• TEXT SHOWN
**********

Excise fund hampers anti-smoking campaign
Excise fund hampers anti-smoking campaign
JAKARTA (JP): Governments' heavy reliance on excise revenues
from cigarettes is getting in the way of anti-smoking campaigns
in most developing countries, including Indonesia, a health
expert of the University of Indonesia said on Tuesday.
Daniati K.S. Soewarta of the university's School of Medicine
said during a seminar on Tuesday that while more people in
industrialized countries are kicking the habit, the number of
smokers in developing countries is increasing, particularly among
young people.
Daniati, a lung disease specialist, said governments in
developing countries have not been very supportive of anti-
smoking campaigns because they needed the huge excise revenues
that cigarette manufacturers are contributing to their coffers.
Ignorance about the health hazards of smoking has allowed the
number of smokers in developing countries to increase almost
unchecked, she said.
The World Health Organizations (WHO) reported in 1991 that
cigarettes are responsible for the death of three million people
each year in advanced and developing countries.
The report, based on a survey between 1985 and 1990, estimated
that 52 percent of all adult men and 10 percent of all adult
women worldwide smoked. The average rates for developed countries
were 51 percent of the men and 21 percent of the women, while for
developing countries they were 54 and eight percent respectively.
The rates for Indonesia however was 61 percent of all adult
men and five percent of adult women, according to the report
which was cited by Daniati in her paper.
She presented her paper in a seminar on Women's Awareness over
Cigarette Problems organized by the Indonesian Women Against
Tobacco (WITT), a member of the United States-based
International Network of Women Against Tobacco (INWAT) with 34
other countries. The group is campaigning to increase women's
role in the fight against tobacco here.
The chairwoman of the Indonesian Heart Foundation, L.A.
Hanifah, told the seminar that anti-smoking campaigns in
developing countries are cursed with many obstacles, including
government attitudes.
"Governments only look at the economic benefits of the tobacco
industry but not at the problems it causes. They are ignorant
about the health effect and the huge medical cost they are
accumulating for later," Hanifah said, adding that the cost in
fact outweighs the excise revenues from cigarettes.
Dianiati said smoking is still the chief cause of heart
illness, now already the number one killer disease in Indonesia,
and the chief cause of cancer, especially lung cancer.
She said a recent survey of 50 people who suffer lung cancer
by the University of Indonesia's School of Medicine found that 78
percent of them were smokers, 10 percent were former smokers for
periods between one and 10 years, and four percent were former
smokers for more than 10 year. Only eight percent of them were
non-smokers.
Hanifah said anti-smoking campaigns must also target teenagers
because of the possibility that many would later turn to drugs.

**********

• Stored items
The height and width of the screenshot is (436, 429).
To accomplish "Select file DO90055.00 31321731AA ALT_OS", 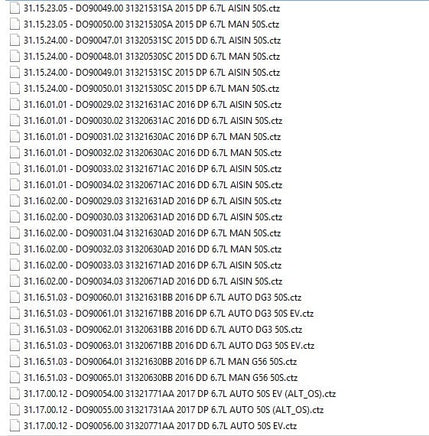I will [x=174, y=409].
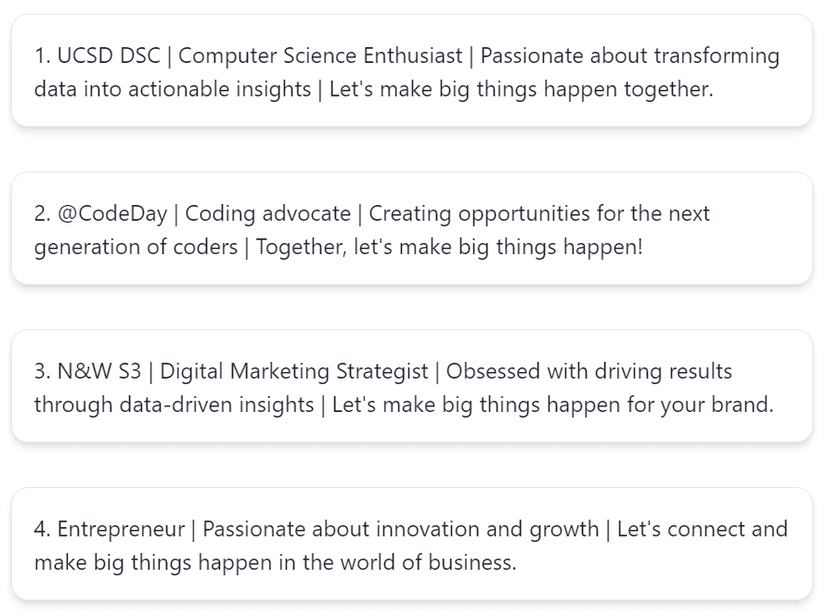Click the 'N&W S3' text in option 3

tap(99, 371)
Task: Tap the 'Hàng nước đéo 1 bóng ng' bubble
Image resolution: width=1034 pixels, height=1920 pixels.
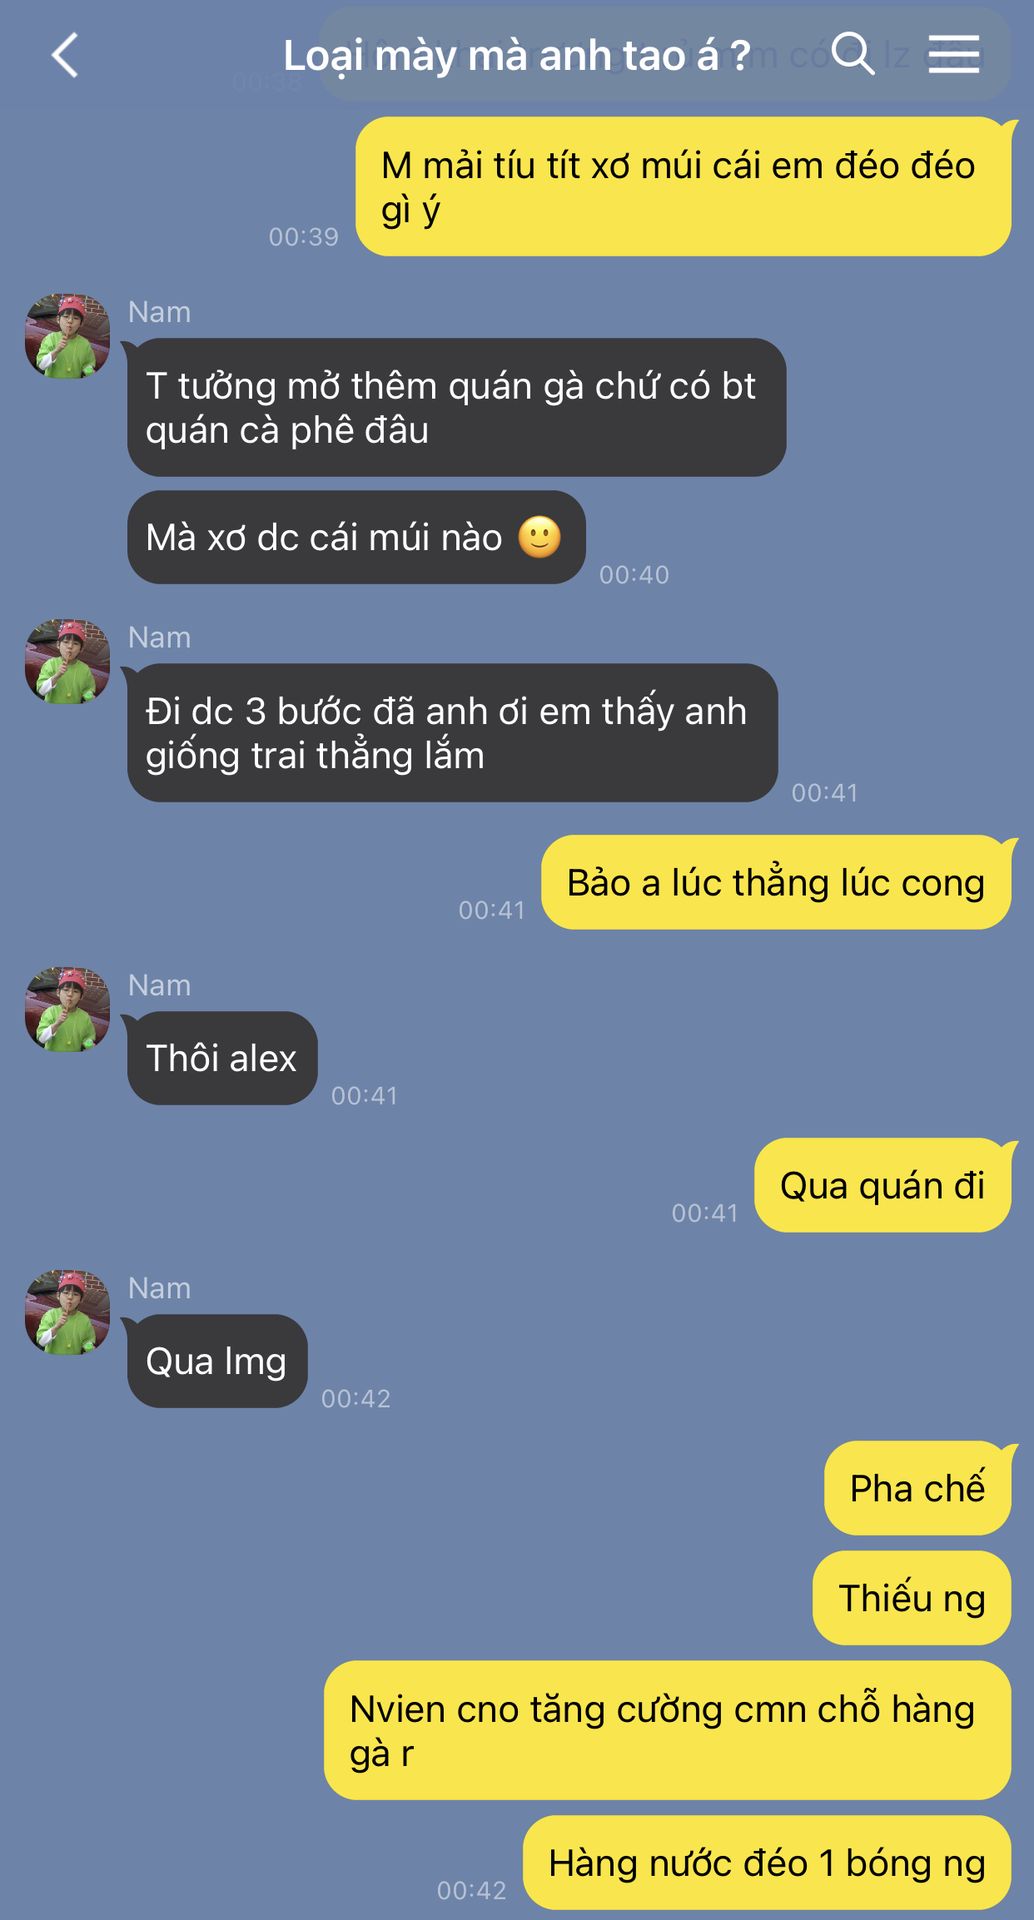Action: [x=768, y=1863]
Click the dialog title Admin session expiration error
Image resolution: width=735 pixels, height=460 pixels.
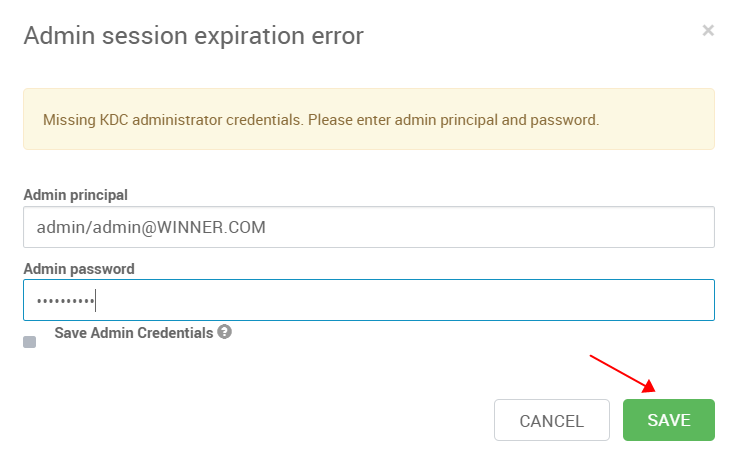[x=194, y=36]
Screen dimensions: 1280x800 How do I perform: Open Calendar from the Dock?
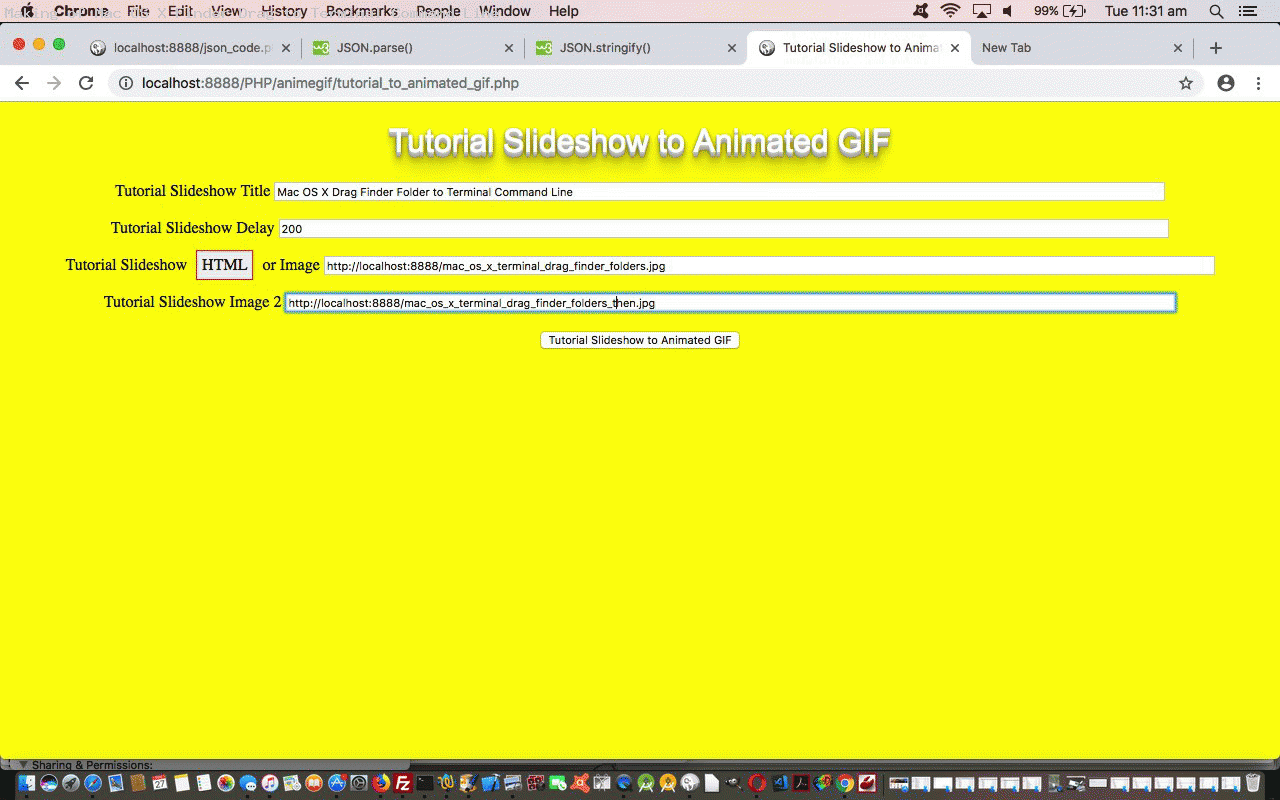pos(160,783)
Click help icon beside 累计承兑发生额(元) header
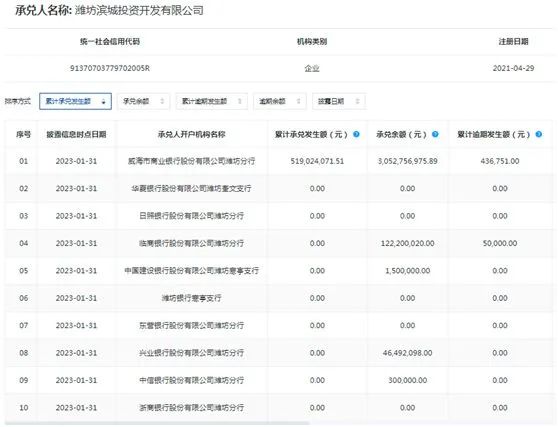Screen dimensions: 558x427 pos(356,134)
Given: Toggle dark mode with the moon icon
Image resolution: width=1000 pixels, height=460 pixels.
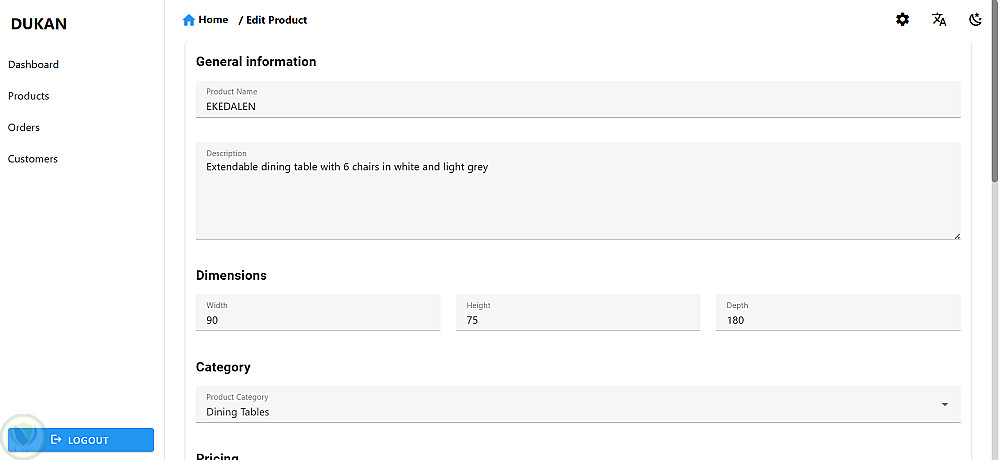Looking at the screenshot, I should pos(975,19).
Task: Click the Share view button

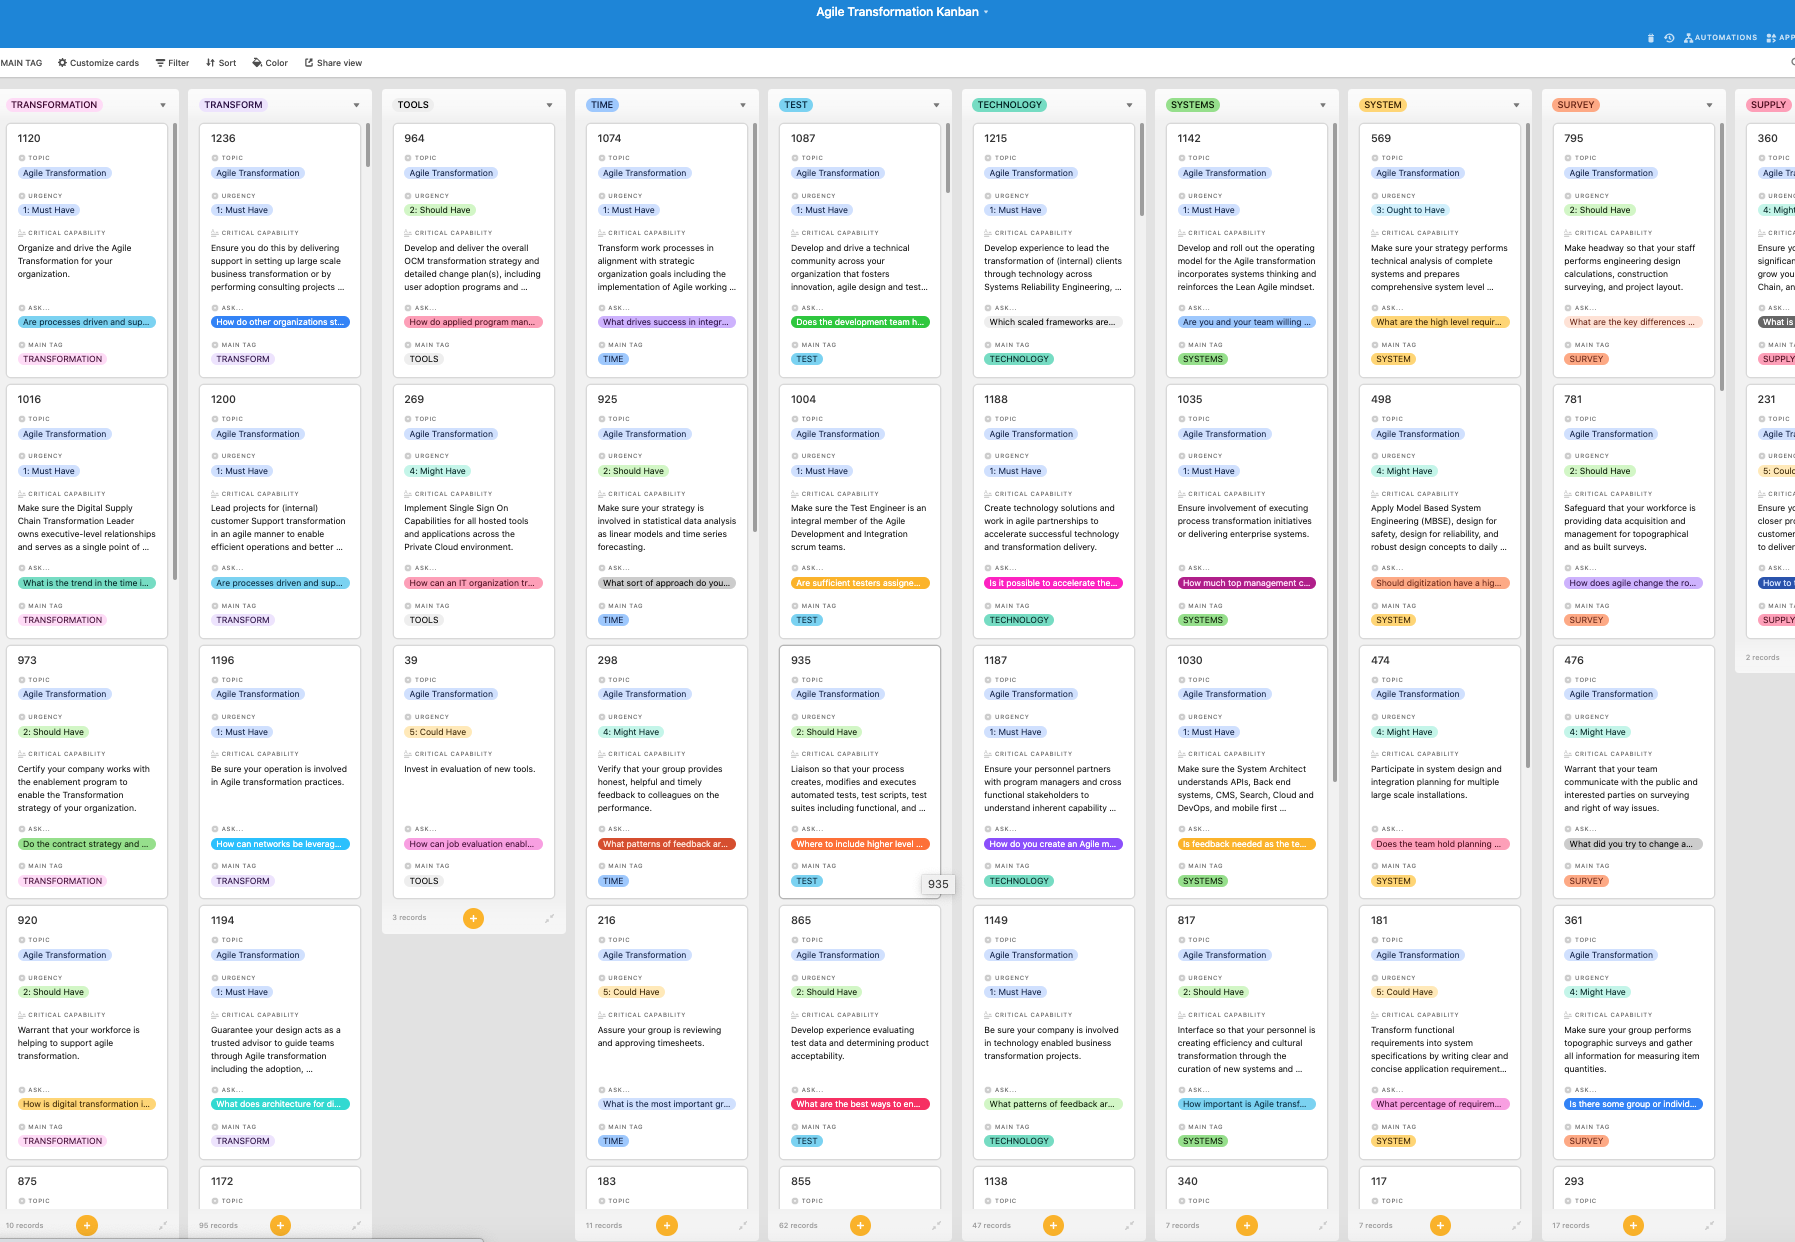Action: (x=333, y=63)
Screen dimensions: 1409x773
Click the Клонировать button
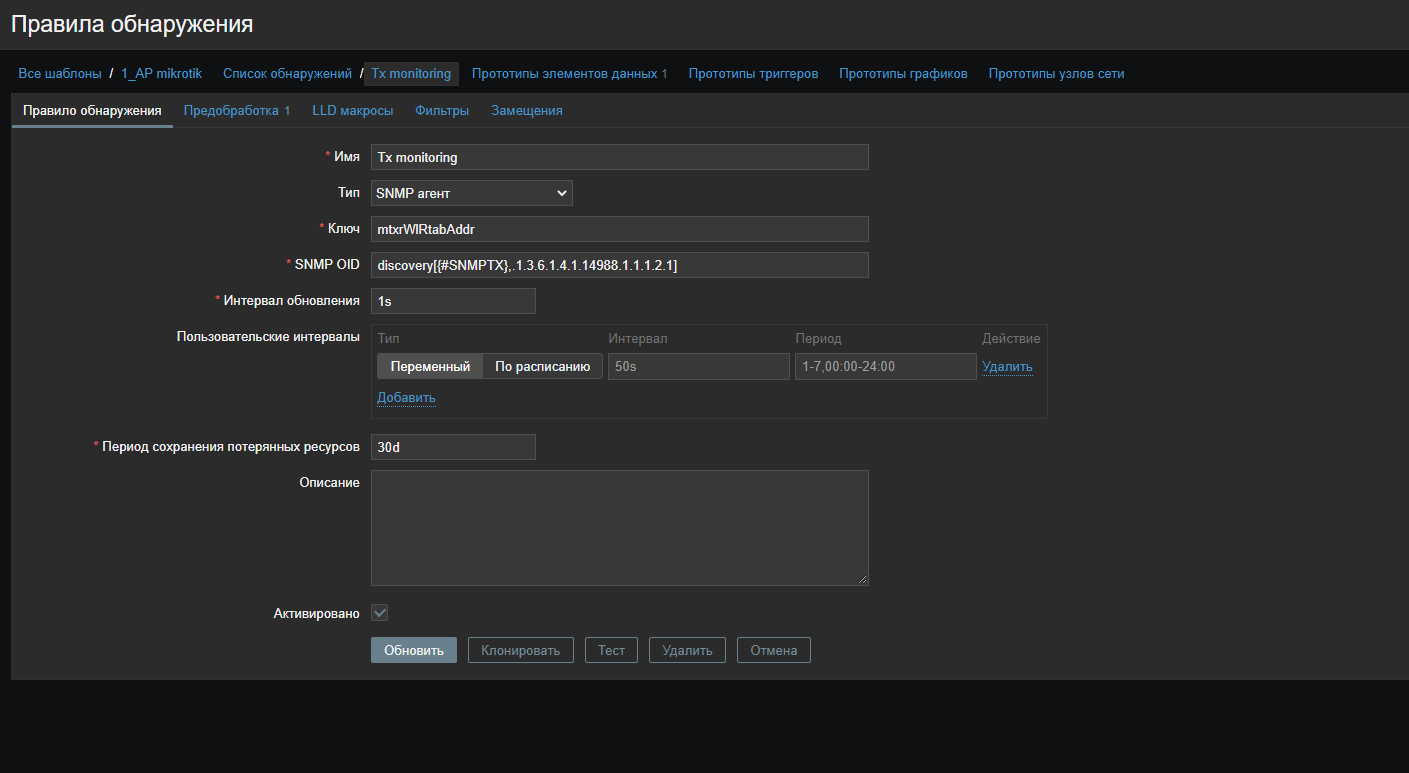click(520, 651)
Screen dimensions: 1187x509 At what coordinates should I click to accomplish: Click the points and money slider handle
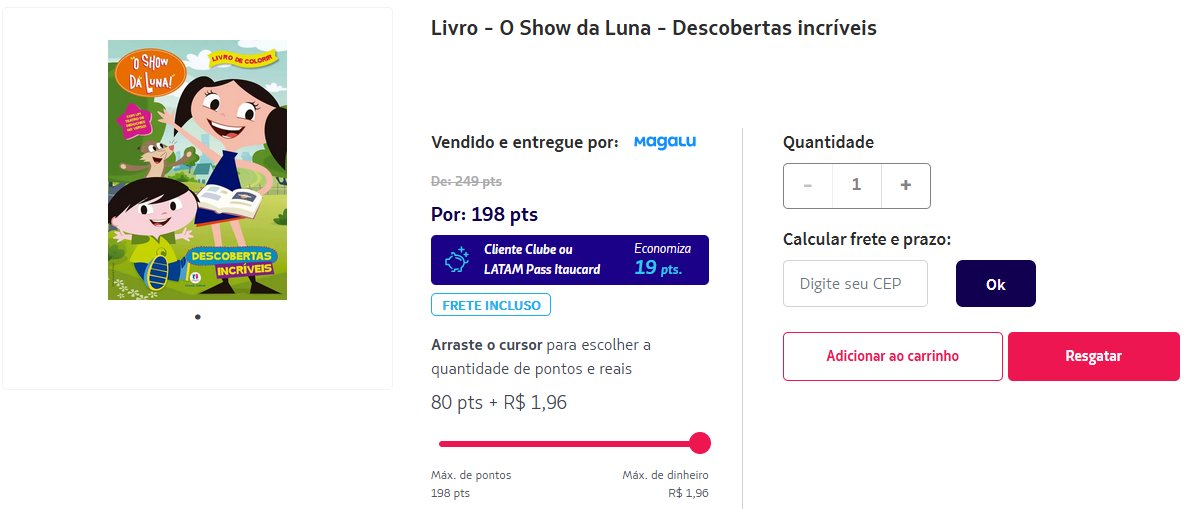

**********

• APPLY WHAT YOU READ
[a] According to the anti-smoking article, why have governments in developing countries not been very supportive of anti-smoking campaigns?
[b] Transcribe the part of the anti-smoking article starting with "Daniati K.S. Soewarta" and going on through "to their coffers.".
[c] List each group of patients in the lung cancer survey described in the anti-smoking article, with the percentage given for each.

• ANSWER LIST
[a] Governments in developing countries have not been very supportive of anti-smoking campaigns because they needed the huge excise revenues that cigarette manufacturers contribute to their coffers.

[b]
Daniati K.S. Soewarta of the university's School of Medicine
said during a seminar on Tuesday that while more people in
industrialized countries are kicking the habit, the number of
smokers in developing countries is increasing, particularly among
young people.
Daniati, a lung disease specialist, said governments in
developing countries have not been very supportive of anti-
smoking campaigns because they needed the huge excise revenues
that cigarette manufacturers are contributing to their coffers.

[c]
- Smokers: 78 percent
- Former smokers for periods between one and 10 years: 10 percent
- Former smokers for more than 10 years: four percent
- Non-smokers: eight percent